+++ Cuplikan teks
Saat ada perbedaan, terdapat orang yang bisa cepat beradaptasi namun juga ada yang mengalami hambatan. Tentu saja menjadi berbeda adalah keinginan dari beberapa orang karena bisa menjadi unik dan mencolok di tengah masyarakat tetapi juga ada orang yang minder saat di situasi yang sama.
Tidak bisa dihindari bahwa perbedaan merupakan bagian dari hidup kita, kita sering kali berkata kesempatan tidak datang dua kali. Memang tidak semua peristiwa bisa terulang, namun ada beberapa kejadian yang ternyata merupakan pengulangan masa lalu. Meskipun kejadiannya tidak terulang 100% sama tetapi secara garis besar apa yang terjadi cukup mirip.
++++++
Jelajahi materi
(1) Tolong salin kata demi kata bagian cuplikan teks tentang perbedaan di antara "Tidak bisa dihindari" dan "terjadi cukup mirip.", termasuk kedua bagian itu.
(2) Tentukan apakah setiap pernyataan berikut sesuai dengan cuplikan teks tentang perbedaan. Jawab ya atau tidak, lalu kutip persis kata-kata teks yang menentukan.
(a) Ada orang yang merasa minder ketika menjadi berbeda.
(b) Semua peristiwa dalam hidup bisa terulang.
(c) Kejadian yang berulang selalu sama persis dengan masa lalu.
+++ Data yang ditampilkan
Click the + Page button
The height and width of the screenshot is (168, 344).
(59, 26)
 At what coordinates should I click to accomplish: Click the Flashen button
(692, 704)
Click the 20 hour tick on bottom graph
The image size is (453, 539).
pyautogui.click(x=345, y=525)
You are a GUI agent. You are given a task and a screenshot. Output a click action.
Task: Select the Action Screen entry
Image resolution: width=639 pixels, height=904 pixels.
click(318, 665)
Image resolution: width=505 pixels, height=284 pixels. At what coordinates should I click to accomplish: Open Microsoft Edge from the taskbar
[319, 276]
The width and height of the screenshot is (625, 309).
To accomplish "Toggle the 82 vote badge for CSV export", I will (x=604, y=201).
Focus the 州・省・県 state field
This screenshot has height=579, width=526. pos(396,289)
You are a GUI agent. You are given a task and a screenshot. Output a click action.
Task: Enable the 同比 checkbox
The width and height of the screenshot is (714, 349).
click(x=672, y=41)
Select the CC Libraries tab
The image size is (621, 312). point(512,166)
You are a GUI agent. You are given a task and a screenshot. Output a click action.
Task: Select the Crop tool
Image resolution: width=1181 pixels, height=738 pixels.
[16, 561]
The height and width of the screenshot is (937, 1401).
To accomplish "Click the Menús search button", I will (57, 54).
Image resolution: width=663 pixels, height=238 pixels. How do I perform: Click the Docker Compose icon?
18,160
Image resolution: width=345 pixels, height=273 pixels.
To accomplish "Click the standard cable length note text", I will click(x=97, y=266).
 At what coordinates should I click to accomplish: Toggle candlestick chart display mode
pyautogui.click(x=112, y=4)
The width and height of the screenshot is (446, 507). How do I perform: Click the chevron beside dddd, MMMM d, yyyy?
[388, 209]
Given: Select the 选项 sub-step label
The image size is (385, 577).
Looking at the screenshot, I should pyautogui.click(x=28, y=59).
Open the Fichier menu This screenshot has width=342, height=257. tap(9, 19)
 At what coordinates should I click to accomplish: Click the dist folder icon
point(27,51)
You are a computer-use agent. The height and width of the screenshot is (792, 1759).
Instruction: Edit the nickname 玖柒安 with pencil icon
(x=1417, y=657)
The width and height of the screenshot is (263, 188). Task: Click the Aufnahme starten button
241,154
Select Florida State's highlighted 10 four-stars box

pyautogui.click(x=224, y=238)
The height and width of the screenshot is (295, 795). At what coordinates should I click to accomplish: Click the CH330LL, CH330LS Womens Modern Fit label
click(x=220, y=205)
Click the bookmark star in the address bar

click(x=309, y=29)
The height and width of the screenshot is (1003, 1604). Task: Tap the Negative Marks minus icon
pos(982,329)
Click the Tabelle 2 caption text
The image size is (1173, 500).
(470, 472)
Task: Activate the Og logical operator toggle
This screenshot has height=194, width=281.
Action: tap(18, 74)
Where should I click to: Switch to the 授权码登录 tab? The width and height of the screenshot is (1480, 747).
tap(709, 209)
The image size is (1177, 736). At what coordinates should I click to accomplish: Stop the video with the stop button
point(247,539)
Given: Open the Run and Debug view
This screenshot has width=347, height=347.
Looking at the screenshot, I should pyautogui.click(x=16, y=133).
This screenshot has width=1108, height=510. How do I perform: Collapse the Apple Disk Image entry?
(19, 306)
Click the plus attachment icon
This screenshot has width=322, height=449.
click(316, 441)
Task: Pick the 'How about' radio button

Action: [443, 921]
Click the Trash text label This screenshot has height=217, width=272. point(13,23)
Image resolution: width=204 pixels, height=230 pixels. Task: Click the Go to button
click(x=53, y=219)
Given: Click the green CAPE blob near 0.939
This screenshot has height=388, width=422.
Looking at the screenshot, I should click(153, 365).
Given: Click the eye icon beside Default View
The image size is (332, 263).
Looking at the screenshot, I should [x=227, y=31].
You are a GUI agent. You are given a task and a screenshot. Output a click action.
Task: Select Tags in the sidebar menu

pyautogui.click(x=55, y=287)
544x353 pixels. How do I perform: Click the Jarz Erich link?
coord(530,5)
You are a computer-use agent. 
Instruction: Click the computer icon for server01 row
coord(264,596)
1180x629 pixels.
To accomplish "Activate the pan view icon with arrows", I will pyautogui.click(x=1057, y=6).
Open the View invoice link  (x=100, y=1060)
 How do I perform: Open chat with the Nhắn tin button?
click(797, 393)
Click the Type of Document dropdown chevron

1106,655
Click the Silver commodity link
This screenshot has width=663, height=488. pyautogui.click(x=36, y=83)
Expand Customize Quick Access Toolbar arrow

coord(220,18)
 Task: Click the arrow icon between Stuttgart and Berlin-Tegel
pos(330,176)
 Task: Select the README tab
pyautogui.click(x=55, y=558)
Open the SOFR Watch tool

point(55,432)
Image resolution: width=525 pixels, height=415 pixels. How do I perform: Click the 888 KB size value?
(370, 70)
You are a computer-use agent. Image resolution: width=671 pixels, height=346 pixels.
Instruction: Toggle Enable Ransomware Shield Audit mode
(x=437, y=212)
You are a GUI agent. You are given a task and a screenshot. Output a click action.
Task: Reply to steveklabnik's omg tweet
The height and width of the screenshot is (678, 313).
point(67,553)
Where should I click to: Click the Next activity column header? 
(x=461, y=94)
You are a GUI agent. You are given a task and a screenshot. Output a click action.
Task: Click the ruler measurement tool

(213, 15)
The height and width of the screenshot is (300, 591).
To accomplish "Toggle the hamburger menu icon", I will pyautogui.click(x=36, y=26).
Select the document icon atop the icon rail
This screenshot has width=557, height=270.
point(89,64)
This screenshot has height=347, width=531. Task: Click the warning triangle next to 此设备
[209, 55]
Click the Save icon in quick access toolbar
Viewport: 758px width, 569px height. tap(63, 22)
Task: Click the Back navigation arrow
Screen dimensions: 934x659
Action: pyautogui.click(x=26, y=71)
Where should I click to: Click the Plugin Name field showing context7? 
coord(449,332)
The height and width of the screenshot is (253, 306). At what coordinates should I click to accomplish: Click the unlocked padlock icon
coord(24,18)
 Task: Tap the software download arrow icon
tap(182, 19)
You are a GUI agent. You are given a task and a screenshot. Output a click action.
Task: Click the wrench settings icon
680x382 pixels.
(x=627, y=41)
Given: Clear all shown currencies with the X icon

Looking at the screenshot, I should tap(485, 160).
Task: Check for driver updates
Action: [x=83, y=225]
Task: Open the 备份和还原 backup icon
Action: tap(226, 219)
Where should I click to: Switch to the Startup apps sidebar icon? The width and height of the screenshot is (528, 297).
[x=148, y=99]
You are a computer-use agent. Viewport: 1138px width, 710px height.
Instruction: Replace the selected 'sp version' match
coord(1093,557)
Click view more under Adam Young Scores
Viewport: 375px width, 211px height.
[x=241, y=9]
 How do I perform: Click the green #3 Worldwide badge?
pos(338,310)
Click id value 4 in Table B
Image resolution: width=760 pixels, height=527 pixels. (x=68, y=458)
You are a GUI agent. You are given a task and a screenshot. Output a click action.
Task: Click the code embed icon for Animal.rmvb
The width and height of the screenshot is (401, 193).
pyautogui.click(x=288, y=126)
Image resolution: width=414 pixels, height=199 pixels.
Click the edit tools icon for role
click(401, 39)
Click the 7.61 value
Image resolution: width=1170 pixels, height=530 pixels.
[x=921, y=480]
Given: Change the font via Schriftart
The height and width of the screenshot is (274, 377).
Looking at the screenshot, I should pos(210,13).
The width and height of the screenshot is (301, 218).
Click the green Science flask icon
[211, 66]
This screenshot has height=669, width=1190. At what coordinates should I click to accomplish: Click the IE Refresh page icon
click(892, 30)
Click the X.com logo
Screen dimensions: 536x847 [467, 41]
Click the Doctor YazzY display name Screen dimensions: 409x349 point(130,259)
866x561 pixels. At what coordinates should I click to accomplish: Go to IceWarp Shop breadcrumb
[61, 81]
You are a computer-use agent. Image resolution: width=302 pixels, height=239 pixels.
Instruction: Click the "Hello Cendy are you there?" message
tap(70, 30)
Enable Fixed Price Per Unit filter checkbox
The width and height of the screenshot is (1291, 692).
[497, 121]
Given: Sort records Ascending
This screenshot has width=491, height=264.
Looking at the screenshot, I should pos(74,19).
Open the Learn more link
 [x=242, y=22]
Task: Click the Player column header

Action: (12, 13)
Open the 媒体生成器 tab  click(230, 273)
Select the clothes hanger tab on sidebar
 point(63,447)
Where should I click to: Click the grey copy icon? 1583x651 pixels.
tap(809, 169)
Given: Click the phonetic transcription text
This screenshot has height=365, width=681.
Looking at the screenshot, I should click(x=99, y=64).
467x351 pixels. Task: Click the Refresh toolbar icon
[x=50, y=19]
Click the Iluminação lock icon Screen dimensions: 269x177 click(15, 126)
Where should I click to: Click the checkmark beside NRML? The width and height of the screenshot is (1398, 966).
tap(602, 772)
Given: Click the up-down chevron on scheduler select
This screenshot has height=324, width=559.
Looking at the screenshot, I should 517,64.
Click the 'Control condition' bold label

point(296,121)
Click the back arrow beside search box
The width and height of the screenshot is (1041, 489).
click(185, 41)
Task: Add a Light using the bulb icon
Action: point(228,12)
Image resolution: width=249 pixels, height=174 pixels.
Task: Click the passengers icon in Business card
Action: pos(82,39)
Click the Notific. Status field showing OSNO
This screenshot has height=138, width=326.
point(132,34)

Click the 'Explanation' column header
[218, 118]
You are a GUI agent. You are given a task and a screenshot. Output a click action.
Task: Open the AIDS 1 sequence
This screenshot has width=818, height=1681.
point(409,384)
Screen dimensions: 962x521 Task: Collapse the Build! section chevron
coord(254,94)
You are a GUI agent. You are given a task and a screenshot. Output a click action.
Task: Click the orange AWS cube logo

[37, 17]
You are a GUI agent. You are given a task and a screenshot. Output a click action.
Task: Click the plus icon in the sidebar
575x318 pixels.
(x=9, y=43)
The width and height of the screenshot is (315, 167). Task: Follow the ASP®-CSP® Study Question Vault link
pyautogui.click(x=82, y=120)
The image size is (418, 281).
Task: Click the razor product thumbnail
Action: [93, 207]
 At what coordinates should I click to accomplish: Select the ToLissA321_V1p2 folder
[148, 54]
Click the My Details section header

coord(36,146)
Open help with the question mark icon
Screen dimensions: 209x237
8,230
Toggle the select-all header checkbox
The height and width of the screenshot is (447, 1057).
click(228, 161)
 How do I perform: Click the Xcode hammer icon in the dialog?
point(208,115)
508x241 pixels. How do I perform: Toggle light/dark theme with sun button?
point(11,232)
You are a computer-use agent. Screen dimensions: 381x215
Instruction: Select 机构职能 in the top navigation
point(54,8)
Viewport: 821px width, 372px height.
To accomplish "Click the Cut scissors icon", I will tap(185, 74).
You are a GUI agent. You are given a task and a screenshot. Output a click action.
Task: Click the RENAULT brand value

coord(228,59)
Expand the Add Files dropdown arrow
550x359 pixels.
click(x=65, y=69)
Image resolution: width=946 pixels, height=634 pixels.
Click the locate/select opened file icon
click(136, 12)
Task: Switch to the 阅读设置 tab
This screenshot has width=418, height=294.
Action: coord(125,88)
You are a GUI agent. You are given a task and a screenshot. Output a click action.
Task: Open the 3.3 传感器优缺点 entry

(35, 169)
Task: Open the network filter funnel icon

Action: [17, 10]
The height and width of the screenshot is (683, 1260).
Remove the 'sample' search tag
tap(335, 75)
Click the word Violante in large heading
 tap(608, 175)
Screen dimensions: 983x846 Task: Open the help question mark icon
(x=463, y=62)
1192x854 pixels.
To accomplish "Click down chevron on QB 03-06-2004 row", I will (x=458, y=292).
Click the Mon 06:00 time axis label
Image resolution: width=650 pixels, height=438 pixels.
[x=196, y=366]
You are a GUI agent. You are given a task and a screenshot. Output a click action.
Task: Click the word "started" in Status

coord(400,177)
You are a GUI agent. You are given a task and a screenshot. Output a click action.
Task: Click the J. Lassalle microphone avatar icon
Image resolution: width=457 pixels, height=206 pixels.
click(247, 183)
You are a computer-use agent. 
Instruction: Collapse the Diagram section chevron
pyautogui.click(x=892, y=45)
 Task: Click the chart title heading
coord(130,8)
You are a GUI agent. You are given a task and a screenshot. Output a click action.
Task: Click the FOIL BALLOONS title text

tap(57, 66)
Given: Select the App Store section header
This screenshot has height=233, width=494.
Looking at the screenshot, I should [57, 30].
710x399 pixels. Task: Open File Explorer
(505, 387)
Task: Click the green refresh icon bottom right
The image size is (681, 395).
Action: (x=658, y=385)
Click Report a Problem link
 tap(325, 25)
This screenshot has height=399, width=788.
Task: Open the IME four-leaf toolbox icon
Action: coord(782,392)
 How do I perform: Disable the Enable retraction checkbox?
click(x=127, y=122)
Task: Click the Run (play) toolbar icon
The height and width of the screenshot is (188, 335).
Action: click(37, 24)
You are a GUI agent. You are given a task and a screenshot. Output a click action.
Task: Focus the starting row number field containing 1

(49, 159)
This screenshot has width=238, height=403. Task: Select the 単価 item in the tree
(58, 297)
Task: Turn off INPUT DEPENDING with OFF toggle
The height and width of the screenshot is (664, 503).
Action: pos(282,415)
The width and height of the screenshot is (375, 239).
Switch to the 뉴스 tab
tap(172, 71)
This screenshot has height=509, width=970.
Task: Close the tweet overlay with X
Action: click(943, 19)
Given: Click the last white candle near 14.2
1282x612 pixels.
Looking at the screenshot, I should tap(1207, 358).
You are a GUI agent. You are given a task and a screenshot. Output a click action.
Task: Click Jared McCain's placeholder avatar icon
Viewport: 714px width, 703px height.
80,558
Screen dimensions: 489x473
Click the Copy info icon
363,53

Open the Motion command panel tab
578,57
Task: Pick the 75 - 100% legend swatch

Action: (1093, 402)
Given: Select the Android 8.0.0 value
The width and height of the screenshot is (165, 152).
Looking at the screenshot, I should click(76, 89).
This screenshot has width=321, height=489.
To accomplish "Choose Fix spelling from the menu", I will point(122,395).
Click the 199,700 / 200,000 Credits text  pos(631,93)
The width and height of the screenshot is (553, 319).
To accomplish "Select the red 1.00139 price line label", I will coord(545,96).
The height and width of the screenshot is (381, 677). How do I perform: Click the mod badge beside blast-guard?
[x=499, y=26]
++++++
Jawaban per tugas
(1)
Tidak bisa dihindari bahwa perbedaan merupakan bagian dari hidup kita, kita sering kali berkata kesempatan tidak datang dua kali. Memang tidak semua peristiwa bisa terulang, namun ada beberapa kejadian yang ternyata merupakan pengulangan masa lalu. Meskipun kejadiannya tidak terulang 100% sama tetapi secara garis besar apa yang terjadi cukup mirip.

(2)
(a) Ya: "tetapi juga ada orang yang minder saat di situasi yang sama"
(b) Tidak: "Memang tidak semua peristiwa bisa terulang"
(c) Tidak: "Meskipun kejadiannya tidak terulang 100% sama"